‘Formazione riparta con didattica a distanza’

Le organizzazioni siciliane hanno incontrato l’assessore regionale: “Si imiti la scuola”

‘Formazione riparta con didattica a distanza’

“E’ necessario far ripartire la formazione con la didattica a distanza”. Le Organizzazioni datoriali sulla formazione professionale in videoconferenza hanno incontrato l’assessore regionale all’Istruzione Roberto Lagalla per parlare della crisi del settore in Sicilia.
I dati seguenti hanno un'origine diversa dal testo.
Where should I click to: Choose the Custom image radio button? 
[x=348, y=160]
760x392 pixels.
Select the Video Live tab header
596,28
“Abbiamo chiesto nuove ulteriori disposizioni che tengano conto delle diversità esistenti tra i percorsi della IeFP, quelli rivolti agli adulti (avviso 2) e i cosiddetti detti corsi liberi (autofinanziati). I primi, cioè la filiera dell’obbligo di istruzione, ha bisogno di regole più snelle analoghe a quelle già adottate in ambito nazionale per il sistema scolastico, introducendo modalità asincrone (differite) in una quota significativa e a completamento di quelle sincrone (dirette) già autorizzate, con la possibilità di svolgere le attività pratiche tramite il project work, lo smart working e l’impresa formativa simulata, ovvero permettendo, ove occorra, di concludere l’anno in corso con un maggior numero di ore di teoria per recuperare l’anno successivo quelle appunto di pratica”.
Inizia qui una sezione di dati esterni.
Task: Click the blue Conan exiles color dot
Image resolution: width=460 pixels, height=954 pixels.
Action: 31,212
Secondo le organizzazioni “trattandosi di una didattica per competenze è necessario consentire al collegio dei docenti la dichiarazione di avvenuto raggiungimento da parte di ciascun allievo per l’anno corrente degli obbiettivi formativi riprogrammati alla luce dell’emergenza Covid-19, previa somministrazione di verifiche intermedie e finali”.
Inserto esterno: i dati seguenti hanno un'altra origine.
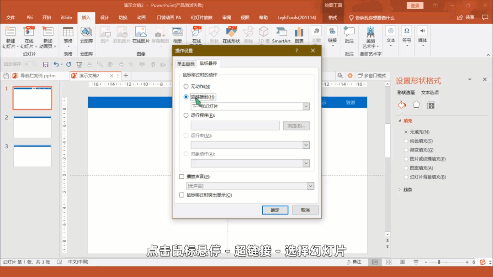493x277 pixels.
Task: Open the Effects pentagon icon in format pane
Action: [416, 105]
“Abbiamo rappresentato alla politica – proseguono – l’esigenza di norme certe, esaustive
e che consentano agli allievi di completare tutte le ore calendarizzate per l’anno in corso, nel rispetto della loro naturale scadenza o, al massimo, nella prima decade di luglio, permettendo così alle istituzioni formative dell’isola di non ricorrere agli ammortizzatori sociali, garantendo continuità al sistema, economizzando sui predetti strumenti”.

Infine, “visto che in massima parte l’utenza versa in condizioni socio-economiche particolarmente disagiate, abbiamo chiesto di avvantaggiare urgentemente le famiglie dei nostri allievi tramite la stipula di convenzioni con i gestori di telefonia per il collegamento dati e per dotarli di dispositivi informatici che consentano loro di seguire le lezioni a distanza”.